→ **Text passage**:
In addition to celebrating holidays and birthdays with Willis and their combined families, Moore has also reportedly been the “facilitator” and the one responsible for bringing the family together, the New York Post previously reported. Although Moore and Willis’ relationship ended, they both supported one another as they found new love – Moore with ex-husband Ashton Kutcher in 2005 and Willis with wife Emma Heming, whom he shares daughters Mabel Ray and Evelyn Penn with, in 2009.
With the marriages, “it only meant their family had expanded and there were more people to love and embrace,” according to In Touch Weekly‘s source, who added that “the whole family has pledged to do whatever it takes to make sure Bruce is comfortable and surrounded by love.”
Moore previously stated that since Willis’ diagnosis, she has learned to “take in the joy and the love” for who Willis is now, rather than who he was before the diagnosis, and speaking with Andy Cohen during a January 2024 appearance on the SiriusXM show Radio Andy, she shared a poignant message for others who have family members who have dementia: “I think the most important thing I could share is just to meet them where they’re at. When you let go of who they’ve been or who you think they [should be], or who even you would like them to be, you can then really stay in the present and take in the joy and the love that is present and there for all that they are, not all that they’re not.”

→ **Extracted entries**:
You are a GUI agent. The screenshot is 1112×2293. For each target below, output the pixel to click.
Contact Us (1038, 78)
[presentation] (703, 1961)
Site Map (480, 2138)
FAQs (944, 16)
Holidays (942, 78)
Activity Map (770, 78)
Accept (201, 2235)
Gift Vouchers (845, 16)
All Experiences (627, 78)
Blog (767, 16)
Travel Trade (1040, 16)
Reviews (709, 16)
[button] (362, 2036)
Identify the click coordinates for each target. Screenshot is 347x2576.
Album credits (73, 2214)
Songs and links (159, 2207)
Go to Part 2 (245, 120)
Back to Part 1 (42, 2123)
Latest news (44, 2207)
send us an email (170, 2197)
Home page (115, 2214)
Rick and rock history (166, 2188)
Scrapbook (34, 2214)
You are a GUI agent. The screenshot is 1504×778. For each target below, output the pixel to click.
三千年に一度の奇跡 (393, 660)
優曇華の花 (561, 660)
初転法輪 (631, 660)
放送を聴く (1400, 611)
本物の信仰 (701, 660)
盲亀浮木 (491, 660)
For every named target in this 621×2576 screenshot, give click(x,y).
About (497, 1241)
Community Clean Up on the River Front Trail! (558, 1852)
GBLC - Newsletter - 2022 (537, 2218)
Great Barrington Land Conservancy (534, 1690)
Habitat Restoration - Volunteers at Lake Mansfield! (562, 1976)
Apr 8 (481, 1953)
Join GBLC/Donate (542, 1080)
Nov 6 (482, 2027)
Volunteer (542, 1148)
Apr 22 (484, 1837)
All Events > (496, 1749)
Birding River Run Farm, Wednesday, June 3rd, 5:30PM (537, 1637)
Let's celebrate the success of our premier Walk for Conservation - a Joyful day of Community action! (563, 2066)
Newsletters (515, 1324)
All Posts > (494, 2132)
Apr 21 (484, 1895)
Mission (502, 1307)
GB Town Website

→ **What to do**:
Please repeat word for word the part of the passage above about Moore and Willis, starting at "In addition to" and ending at "with, in 2009.".

→ **Your response**:
In addition to celebrating holidays and birthdays with Willis and their combined families, Moore has also reportedly been the “facilitator” and the one responsible for bringing the family together, the New York Post previously reported. Although Moore and Willis’ relationship ended, they both supported one another as they found new love – Moore with ex-husband Ashton Kutcher in 2005 and Willis with wife Emma Heming, whom he shares daughters Mabel Ray and Evelyn Penn with, in 2009.